Both the EU and the UK have all kinds of different rules and regulations with all kinds of countries all over the world.
But they are all implemented step by step over a long periods of time.
It is the short transition period, that completely was used to kick the can as long as possible down the road instead of agree on rules and implement the ones that are agreed, that resulted in these bottlenecks.
The transition period should have been extended at least one or two years after the Christmas Eve agreement, to get facilities in place, train new needed staff, run trails, inform the people involved.
But as always, it takes two to tango.
HMG was not interested.
It is never about the common people. They only want high quality fresh food for reasonable prices.
The magic words here are trust and economy.
Trust between countries, or better the lack of it, and attempts to find possibillities to make an extra €,$ or £ .
The UK seems to have been frustrated about the EU hindering their economic chances during their membership.
The EU seems to be afraid that the UK will attempt to undercut the market and flood the EU with products they don't agree with.
I understand why both the EU and the UK would want to perform careful checks on goods arriving from particular countries, where different product standards apply.
However, when you know that the same standards do, in practice, apply, and when you're dealing with established and trusted supply chains (as you are with the big supermarkets) then I don't see what the practical need is for the checks, since the supermarkets' buyers and QA testers can be trusted to do at least as thorough a job as HM Customs, not least because they face civil and criminal prosecution if they don't.
So I don't see that the customer is being protected here, and nor do I quite see from what the producers are being protected either -- what threat do UK farming practices currently present to EU farmers, retailers and consumers, or vice versa?
If the answer is "at the moment, none, but we fear that, at some future date, they might do," then why not cross that bridge if and when we come to it?
I see the necessity of ensuring a level playing field, but since we know the playing field is level, at least at the moment, why the great rush to impose burdensome checks to demonstrate what we already know and what we know, in practice, is likely to remain the case for the foreseeable future? If individual problems arise, as they do from time to time, with BSE or horse meat being sold as beef, then there are already perfectly adequate safeguards in place.
If the UK looked like signing a trade deal with the US before the EU does, I could see the problem, but since that's not going to happen, it's not an issue and isn't likely to become one.

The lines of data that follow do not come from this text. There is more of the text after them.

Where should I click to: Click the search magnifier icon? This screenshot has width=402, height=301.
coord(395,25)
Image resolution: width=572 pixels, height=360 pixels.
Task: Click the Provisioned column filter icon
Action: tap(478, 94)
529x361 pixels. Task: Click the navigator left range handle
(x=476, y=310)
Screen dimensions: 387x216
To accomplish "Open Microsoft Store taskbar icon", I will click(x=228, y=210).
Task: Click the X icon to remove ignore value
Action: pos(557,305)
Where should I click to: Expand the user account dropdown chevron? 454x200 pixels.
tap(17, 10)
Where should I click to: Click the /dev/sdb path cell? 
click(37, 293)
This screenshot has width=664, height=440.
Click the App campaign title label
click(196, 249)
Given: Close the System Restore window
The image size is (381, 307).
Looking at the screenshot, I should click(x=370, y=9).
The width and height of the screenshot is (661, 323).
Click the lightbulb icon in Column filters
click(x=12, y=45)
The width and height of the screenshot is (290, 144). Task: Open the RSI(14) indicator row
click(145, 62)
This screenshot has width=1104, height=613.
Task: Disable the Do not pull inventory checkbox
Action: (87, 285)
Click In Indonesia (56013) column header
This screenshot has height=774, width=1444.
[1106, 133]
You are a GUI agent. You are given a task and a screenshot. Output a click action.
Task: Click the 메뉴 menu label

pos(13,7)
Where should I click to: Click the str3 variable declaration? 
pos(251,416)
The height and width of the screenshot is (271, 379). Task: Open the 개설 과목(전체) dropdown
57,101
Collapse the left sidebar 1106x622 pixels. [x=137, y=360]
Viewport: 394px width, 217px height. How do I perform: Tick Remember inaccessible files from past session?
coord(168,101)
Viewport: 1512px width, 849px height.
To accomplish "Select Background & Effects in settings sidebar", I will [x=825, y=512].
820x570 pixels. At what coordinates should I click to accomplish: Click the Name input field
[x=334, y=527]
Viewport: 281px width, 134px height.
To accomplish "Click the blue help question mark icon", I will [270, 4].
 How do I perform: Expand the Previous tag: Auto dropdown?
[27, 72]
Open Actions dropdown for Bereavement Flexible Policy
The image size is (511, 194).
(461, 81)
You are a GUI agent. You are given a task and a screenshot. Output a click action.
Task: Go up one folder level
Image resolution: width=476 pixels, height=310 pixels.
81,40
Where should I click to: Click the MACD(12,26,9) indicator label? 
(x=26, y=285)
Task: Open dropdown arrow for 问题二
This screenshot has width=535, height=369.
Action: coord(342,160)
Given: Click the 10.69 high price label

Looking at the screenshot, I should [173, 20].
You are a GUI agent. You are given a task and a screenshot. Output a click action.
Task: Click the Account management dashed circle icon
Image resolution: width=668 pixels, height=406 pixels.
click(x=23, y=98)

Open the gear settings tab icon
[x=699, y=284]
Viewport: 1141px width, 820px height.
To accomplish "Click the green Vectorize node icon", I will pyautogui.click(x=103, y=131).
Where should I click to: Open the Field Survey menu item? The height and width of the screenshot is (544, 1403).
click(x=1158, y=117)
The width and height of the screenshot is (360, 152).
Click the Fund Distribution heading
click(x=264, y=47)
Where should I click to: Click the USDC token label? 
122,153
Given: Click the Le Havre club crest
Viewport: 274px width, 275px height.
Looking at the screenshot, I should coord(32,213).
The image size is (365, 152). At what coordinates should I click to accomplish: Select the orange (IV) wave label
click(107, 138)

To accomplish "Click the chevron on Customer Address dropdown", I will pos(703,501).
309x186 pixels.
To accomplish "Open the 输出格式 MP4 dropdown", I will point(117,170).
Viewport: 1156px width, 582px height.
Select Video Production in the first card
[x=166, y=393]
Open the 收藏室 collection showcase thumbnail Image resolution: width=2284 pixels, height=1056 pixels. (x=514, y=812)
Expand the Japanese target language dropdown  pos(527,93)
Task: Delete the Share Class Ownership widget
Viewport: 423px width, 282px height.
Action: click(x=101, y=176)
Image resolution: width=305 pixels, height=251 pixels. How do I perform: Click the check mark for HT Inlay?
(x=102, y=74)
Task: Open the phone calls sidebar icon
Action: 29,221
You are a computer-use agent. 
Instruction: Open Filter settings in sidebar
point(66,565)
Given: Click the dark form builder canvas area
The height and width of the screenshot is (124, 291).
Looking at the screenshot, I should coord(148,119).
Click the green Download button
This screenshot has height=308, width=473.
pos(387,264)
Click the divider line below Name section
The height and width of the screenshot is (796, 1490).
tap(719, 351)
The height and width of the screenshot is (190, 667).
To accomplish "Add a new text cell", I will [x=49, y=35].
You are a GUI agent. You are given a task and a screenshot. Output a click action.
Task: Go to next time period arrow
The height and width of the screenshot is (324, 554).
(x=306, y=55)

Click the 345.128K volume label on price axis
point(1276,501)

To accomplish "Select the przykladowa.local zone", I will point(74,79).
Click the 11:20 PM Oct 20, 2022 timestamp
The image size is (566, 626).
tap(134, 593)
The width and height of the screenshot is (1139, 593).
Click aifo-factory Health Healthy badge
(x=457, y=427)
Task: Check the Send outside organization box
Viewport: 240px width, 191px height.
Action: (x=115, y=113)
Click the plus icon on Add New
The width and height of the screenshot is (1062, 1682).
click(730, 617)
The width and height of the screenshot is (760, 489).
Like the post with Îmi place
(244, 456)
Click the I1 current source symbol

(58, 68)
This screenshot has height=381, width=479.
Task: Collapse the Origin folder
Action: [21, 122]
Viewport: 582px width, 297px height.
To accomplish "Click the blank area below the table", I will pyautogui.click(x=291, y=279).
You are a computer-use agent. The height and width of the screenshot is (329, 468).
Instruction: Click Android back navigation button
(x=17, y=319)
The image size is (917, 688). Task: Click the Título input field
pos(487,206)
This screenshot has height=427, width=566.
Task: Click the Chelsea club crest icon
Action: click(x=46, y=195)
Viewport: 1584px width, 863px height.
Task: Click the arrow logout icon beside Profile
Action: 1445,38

Similarly, I don't see why the UK would think that the threat of people smuggling sub-standard products from Russia or Turkey, for example, into the UK via the EU are any greater now than they were this time last year, so why do we need to impose any more stringent checks than we did before?
I think what's got me thinking this that, at least in the UK, the government left the whole problem of food distribution during the pandemic to the supermarket industry to handle, and they did a very good job of it -- far better than anything the government could have managed, judging by the cockup it made of PPE distribution -- and the reason our vaccination programme has gone so smoothly is, again, that the government has stayed out of it and let the NHS and the Army run it.
So why not continuing letting people get on doing what they're good at, without trying to interfere too much?